Could you transcribe every record below exactly as it stands?

(TASK INPUTS Opens)

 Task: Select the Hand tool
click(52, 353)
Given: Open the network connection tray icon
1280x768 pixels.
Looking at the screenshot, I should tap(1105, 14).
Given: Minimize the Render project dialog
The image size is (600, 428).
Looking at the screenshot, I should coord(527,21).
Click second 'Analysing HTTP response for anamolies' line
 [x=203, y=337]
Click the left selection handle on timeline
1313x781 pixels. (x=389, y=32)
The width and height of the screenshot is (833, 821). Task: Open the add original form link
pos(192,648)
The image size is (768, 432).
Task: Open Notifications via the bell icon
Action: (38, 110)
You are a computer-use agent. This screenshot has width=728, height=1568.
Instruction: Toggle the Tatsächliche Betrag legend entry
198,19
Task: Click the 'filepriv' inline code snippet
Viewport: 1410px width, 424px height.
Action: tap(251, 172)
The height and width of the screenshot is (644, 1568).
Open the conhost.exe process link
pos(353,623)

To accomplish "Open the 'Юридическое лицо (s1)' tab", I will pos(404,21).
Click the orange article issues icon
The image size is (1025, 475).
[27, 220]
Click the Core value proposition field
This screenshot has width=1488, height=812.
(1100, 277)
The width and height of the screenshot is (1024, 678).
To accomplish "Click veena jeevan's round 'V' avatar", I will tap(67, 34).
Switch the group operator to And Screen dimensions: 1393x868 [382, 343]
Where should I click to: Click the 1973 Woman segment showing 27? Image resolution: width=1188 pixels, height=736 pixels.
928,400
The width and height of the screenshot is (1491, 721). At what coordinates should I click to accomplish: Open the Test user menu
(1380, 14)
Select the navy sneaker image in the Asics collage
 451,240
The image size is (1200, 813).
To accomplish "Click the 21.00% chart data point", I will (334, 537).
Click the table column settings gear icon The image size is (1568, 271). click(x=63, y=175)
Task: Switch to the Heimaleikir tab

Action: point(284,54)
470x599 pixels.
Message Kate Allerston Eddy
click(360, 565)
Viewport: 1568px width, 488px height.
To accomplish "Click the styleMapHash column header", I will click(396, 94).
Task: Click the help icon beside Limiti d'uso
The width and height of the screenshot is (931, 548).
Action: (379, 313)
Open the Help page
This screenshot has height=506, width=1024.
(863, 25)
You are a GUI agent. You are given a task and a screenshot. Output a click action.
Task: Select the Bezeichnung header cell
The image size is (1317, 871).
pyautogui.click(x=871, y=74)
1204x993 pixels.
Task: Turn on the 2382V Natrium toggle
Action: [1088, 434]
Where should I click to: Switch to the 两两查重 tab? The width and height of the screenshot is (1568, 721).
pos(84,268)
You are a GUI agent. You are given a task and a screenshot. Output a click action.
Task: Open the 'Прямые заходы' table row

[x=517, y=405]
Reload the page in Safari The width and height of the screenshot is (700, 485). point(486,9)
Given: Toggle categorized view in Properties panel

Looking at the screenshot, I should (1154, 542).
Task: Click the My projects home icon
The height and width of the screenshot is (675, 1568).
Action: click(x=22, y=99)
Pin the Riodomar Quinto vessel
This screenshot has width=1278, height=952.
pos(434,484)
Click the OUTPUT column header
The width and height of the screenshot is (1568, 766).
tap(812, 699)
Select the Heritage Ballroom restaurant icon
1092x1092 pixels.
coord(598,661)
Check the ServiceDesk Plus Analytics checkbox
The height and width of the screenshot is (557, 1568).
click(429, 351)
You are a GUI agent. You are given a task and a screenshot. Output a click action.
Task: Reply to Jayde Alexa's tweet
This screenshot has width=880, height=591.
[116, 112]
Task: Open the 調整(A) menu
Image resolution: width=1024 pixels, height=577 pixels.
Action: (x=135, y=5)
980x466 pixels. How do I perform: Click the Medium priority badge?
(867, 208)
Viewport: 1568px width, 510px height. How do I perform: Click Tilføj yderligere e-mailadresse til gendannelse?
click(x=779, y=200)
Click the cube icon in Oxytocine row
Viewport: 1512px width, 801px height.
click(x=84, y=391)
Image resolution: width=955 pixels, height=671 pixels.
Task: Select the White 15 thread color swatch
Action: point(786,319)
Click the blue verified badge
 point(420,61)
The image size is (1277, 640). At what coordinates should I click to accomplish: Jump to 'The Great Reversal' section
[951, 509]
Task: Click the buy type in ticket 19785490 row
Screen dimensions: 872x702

(TASK INPUTS Closes)

ANSWER TO THIS TASK:
 Task: Select the Hand tool
click(52, 353)
Given: Open the network connection tray icon
1280x768 pixels.
Looking at the screenshot, I should tap(1105, 14).
Given: Minimize the Render project dialog
The image size is (600, 428).
Looking at the screenshot, I should coord(527,21).
Click second 'Analysing HTTP response for anamolies' line
 [x=203, y=337]
Click the left selection handle on timeline
1313x781 pixels. (x=389, y=32)
The width and height of the screenshot is (833, 821). Task: Open the add original form link
pos(192,648)
The image size is (768, 432).
Task: Open Notifications via the bell icon
Action: (38, 110)
You are a computer-use agent. This screenshot has width=728, height=1568.
Instruction: Toggle the Tatsächliche Betrag legend entry
198,19
Task: Click the 'filepriv' inline code snippet
Viewport: 1410px width, 424px height.
Action: tap(251, 172)
The height and width of the screenshot is (644, 1568).
Open the conhost.exe process link
pos(353,623)

To accomplish "Open the 'Юридическое лицо (s1)' tab", I will pos(404,21).
Click the orange article issues icon
The image size is (1025, 475).
[27, 220]
Click the Core value proposition field
This screenshot has width=1488, height=812.
(1100, 277)
The width and height of the screenshot is (1024, 678).
To accomplish "Click veena jeevan's round 'V' avatar", I will tap(67, 34).
Switch the group operator to And Screen dimensions: 1393x868 [382, 343]
Where should I click to: Click the 1973 Woman segment showing 27? Image resolution: width=1188 pixels, height=736 pixels.
928,400
The width and height of the screenshot is (1491, 721). At what coordinates should I click to accomplish: Open the Test user menu
(1380, 14)
Select the navy sneaker image in the Asics collage
 451,240
The image size is (1200, 813).
To accomplish "Click the 21.00% chart data point", I will (334, 537).
Click the table column settings gear icon The image size is (1568, 271). click(x=63, y=175)
Task: Switch to the Heimaleikir tab

Action: point(284,54)
470x599 pixels.
Message Kate Allerston Eddy
click(360, 565)
Viewport: 1568px width, 488px height.
To accomplish "Click the styleMapHash column header", I will click(396, 94).
Task: Click the help icon beside Limiti d'uso
The width and height of the screenshot is (931, 548).
Action: (379, 313)
Open the Help page
This screenshot has height=506, width=1024.
(863, 25)
You are a GUI agent. You are given a task and a screenshot. Output a click action.
Task: Select the Bezeichnung header cell
The image size is (1317, 871).
pyautogui.click(x=871, y=74)
1204x993 pixels.
Task: Turn on the 2382V Natrium toggle
Action: [1088, 434]
Where should I click to: Switch to the 两两查重 tab? The width and height of the screenshot is (1568, 721).
pos(84,268)
You are a GUI agent. You are given a task and a screenshot. Output a click action.
Task: Open the 'Прямые заходы' table row

[x=517, y=405]
Reload the page in Safari The width and height of the screenshot is (700, 485). point(486,9)
Given: Toggle categorized view in Properties panel

Looking at the screenshot, I should (1154, 542).
Task: Click the My projects home icon
The height and width of the screenshot is (675, 1568).
Action: click(x=22, y=99)
Pin the Riodomar Quinto vessel
This screenshot has width=1278, height=952.
pos(434,484)
Click the OUTPUT column header
The width and height of the screenshot is (1568, 766).
tap(812, 699)
Select the Heritage Ballroom restaurant icon
1092x1092 pixels.
coord(598,661)
Check the ServiceDesk Plus Analytics checkbox
The height and width of the screenshot is (557, 1568).
click(429, 351)
You are a GUI agent. You are given a task and a screenshot. Output a click action.
Task: Reply to Jayde Alexa's tweet
This screenshot has width=880, height=591.
[116, 112]
Task: Open the 調整(A) menu
Image resolution: width=1024 pixels, height=577 pixels.
Action: (x=135, y=5)
980x466 pixels. How do I perform: Click the Medium priority badge?
(867, 208)
Viewport: 1568px width, 510px height. How do I perform: Click Tilføj yderligere e-mailadresse til gendannelse?
click(x=779, y=200)
Click the cube icon in Oxytocine row
Viewport: 1512px width, 801px height.
click(x=84, y=391)
Image resolution: width=955 pixels, height=671 pixels.
Task: Select the White 15 thread color swatch
Action: point(786,319)
Click the blue verified badge
 point(420,61)
The image size is (1277, 640). At what coordinates should I click to accomplish: Jump to 'The Great Reversal' section
[951, 509]
Task: Click the buy type in ticket 19785490 row
Screen dimensions: 872x702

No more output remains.